Catherine finished her year as a
Vista Volunteer at the Family Refuge Center at the start of July and we both
felt that we badly needed a change of pace and of locale. In many ways, we felt that we lead a
wonderful life in Pocahontas County.
We had lots of good friends, life was relatively simple and this was a
healthy and beautiful place to live.
But I was becoming increasingly aware that I felt terribly cut off
living there. Of course life was
always a trade-off, but I felt very isolated as an artist living in that
community and very remote from any kind of art market. I knew that I needed cultural and
intellectual stimulation of a kind that I wasn't getting in Hillsboro and that
the big outside world was beckoning to me again.
After Catherine's last day of work,
she drove back up the mountain highway for the last time, a road which she knew
intimately having made the trip hundreds of times. As she drove out of Renick, a car came straight out of a side
drive and hit her Subaru in the side.
Catherine was fortunately more annoyed than hurt. But the mishap reinforced her feeling that
it was time to move on and that, having had a string of minor accidents, she
would have to really focus on her driving in the future. It seemed like she always had crashes just before
she was about to make a move though I've never figured out the significance of
that. She's normally such a deeply
grounded person so perhaps moving makes her lose her focus temporarily.
Both my parents had been telephoning
me often, urging me to come back to England to visit them. I wasn't drawn to England particularly but
I hadn't seen any of my family for eleven years at this point, both my parents
were elderly and my father had already fought one bout of colon cancer. It seemed like the moment to make a trip to
Europe. Perhaps we could go to Ibiza
too, for in some sense the island had always felt like my home. I still had friends there, both Phillip and
Bruce would be around that summer and I wanted to show it all to Catherine.

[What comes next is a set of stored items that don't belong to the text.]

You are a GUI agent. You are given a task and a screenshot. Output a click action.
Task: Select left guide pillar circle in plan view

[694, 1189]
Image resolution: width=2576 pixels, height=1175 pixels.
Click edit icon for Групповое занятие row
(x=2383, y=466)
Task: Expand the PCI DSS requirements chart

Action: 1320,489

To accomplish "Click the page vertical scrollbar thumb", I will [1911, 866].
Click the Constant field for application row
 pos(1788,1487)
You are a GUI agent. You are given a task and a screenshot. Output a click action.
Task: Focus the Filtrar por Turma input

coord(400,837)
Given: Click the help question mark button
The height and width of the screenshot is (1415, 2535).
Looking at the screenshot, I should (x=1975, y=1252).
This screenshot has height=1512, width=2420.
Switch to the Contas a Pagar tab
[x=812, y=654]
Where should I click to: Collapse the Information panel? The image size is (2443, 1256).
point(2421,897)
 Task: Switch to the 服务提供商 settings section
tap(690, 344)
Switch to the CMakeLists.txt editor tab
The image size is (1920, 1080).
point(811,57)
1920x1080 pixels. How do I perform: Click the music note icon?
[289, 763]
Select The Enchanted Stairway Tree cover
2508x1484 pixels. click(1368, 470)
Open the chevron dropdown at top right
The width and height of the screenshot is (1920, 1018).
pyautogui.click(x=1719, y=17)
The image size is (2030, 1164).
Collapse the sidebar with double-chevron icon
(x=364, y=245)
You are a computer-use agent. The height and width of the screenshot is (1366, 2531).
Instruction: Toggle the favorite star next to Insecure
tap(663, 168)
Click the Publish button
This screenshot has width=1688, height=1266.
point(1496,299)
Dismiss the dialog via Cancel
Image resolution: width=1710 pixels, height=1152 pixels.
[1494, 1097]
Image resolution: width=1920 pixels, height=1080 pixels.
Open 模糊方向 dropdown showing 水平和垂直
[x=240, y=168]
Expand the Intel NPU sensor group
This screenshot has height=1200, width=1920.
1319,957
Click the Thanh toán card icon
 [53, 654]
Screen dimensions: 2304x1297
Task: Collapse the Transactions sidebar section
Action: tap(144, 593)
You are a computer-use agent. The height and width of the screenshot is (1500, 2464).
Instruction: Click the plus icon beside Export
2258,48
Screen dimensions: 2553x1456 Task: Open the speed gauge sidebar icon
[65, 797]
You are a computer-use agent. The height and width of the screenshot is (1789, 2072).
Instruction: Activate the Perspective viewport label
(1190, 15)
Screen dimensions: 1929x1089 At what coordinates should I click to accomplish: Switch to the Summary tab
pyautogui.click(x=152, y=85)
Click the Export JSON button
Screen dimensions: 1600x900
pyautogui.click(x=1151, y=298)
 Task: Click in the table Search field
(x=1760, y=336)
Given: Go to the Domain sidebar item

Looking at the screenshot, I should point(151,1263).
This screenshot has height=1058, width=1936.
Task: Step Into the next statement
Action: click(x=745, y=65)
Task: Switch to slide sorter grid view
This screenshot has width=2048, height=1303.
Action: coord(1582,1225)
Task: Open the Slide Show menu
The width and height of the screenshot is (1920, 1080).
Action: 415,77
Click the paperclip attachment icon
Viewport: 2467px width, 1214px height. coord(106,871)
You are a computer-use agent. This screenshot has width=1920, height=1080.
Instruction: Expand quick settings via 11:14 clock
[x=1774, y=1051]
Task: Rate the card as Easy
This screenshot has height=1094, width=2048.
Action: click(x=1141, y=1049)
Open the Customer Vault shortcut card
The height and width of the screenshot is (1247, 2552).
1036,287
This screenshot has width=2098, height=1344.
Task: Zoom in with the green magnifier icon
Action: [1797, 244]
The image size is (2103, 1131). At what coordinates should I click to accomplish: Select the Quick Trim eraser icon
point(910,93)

So we scraped together all the money
we could and packed up the schoolhouse for an indefinite period. I gave the stereo to Carol, boxed up the
music and stashed it over in the Gesundheit big barn. I hoped that the mice who would undoubtedly move into the house
as soon as we moved out, wouldn't be too destructive. One day we made the rounds of all our circle of West Virginia
friends and said fond good-byes. Then
we drove over to Catherine's parents in Bath County, Virginia where we would
stay a few days before flying to London.
I remember that we spent a lovely afternoon at Goshen Pass with
Bernadette and her two boys who came over for the day, swimming in the river
and dropping down the little waterfalls from one pool to another.